Elmira’s 2.8 percent private-sector employment decline was worst in the state, and placed it among only three other metro areas in the state to record job losses.
The state Department of Labor reported the Elmira region reported a 900 private-sector job loss. Though less than the 4,900 loss in Buffalo-Niagara Falls and 2,800 fewer in Rochester, the Elmira percentage decline was almost triple that recorded in Erie and Niagara counties.
The 31,000 total private-sector jobs reported in Elmira in December was the lowest for the month since the labor department adjusted its statistical survey in 1990. While much of the balance of the nation has emerged from the 2008 recession, Elmira still appears mired in a decline, with manufacturing accounting for 1,300 of the 2,000 jobs lost in the past 10 years.
“Elmira has hit a rough patch over the past year or so,” said Christian Harris, Binghamton-based labor market analyst for the state.
Yet Binghamton, which had been a lagging since the recession, reported its second straight job December increase, ending a five-year string of losses or flat performance for the month.
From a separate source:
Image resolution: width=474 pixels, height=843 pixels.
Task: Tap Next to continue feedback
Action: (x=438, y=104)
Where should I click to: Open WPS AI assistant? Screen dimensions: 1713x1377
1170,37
Despite a continued string of losses in the manufacturing sector, the service sector picked up 700 jobs over the year. Total private-sector jobs in the Binghamton region — Broome and Tioga counties — was up 600 in December, while manufacturing jobs continued to contract, down at a negative 2.7 percent.
Harris said Binghamton is finally seeing a period of stability and “no strong erosion.”
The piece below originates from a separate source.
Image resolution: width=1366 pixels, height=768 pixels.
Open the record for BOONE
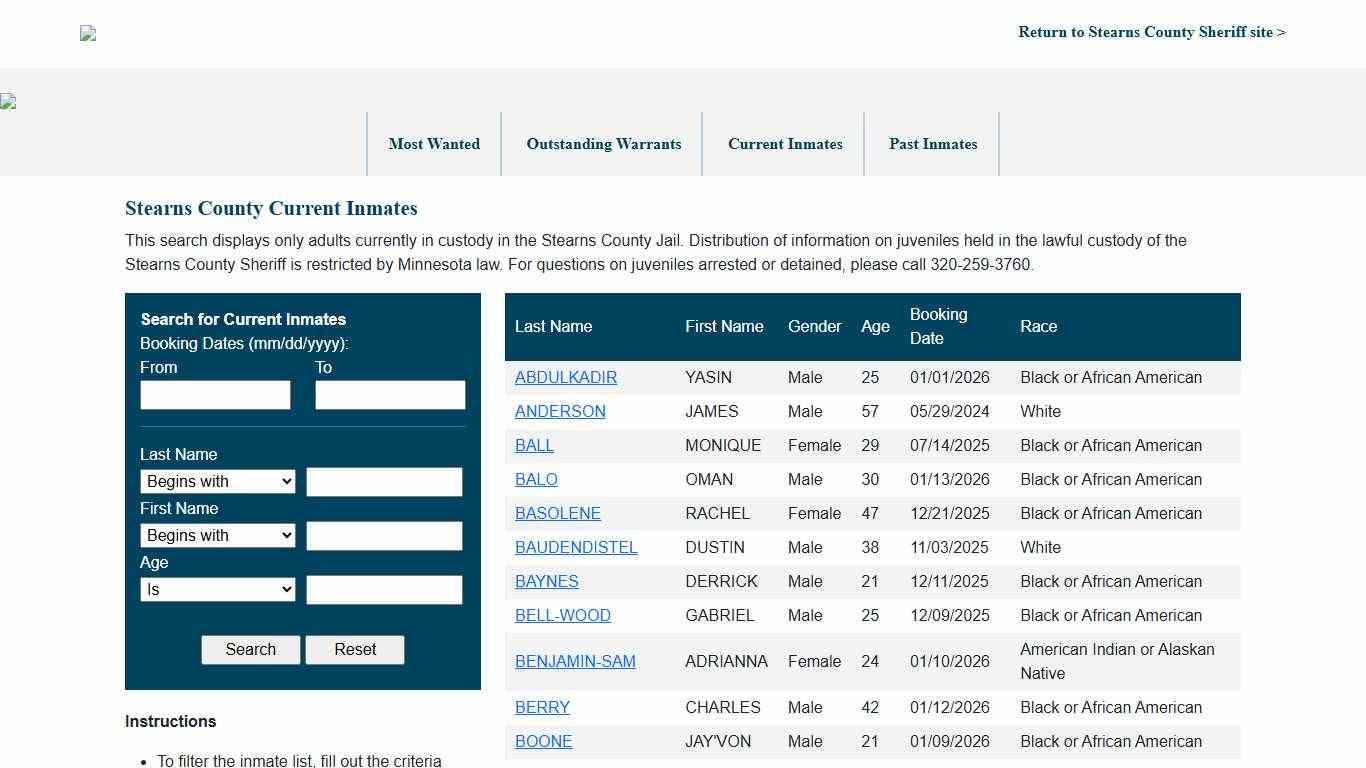543,741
Despite the recent announcements of layoffs at Sanmina, the hiring of more than 200 at the Dick’s Sporting Goods distribution center in Conklin should offset the impending losses.
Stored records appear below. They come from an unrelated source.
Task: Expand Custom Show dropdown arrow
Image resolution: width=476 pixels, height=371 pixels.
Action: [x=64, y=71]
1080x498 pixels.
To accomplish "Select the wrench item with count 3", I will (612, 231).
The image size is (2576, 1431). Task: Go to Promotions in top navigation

Meanwhile. Ithaca’s 3.2 percent year-over-year growth in private-sector jobs makes it the state standout, as it edged Dutchess and Putnam counties as the state’s upstate leader in December job growth.
Tompkins County recorded an 1,800 job gain in year-over-year employment. As has been the trend over the past, the Ithaca increase was paced by a 1,500 job gain in the education and health services sector.
Since 2008, Tompkins County has recorded an 8,000 increase in jobs, with 6,500 of those in education and health services.
“The direction is correct,” Harris said of the Ithaca results, but he questions whether the numbers are actually slightly inflated by quirks in the labor department’s statistical survey.
Statewide, private-sector job growth of 1.4 percent trailed the national average of 1.7 percent in December.
“New York state’s unemployment rate fell over the month, from 4.7 percent to 4.6 percent,” said Bohdan M. Wynnyk, director of the New York State Department of Labor’s Division of Research and Statistics. “This was due, in part, to a decrease in the number of unemployed. Additionally, the state’s economy has added 111,700 private-sector jobs over the past year.”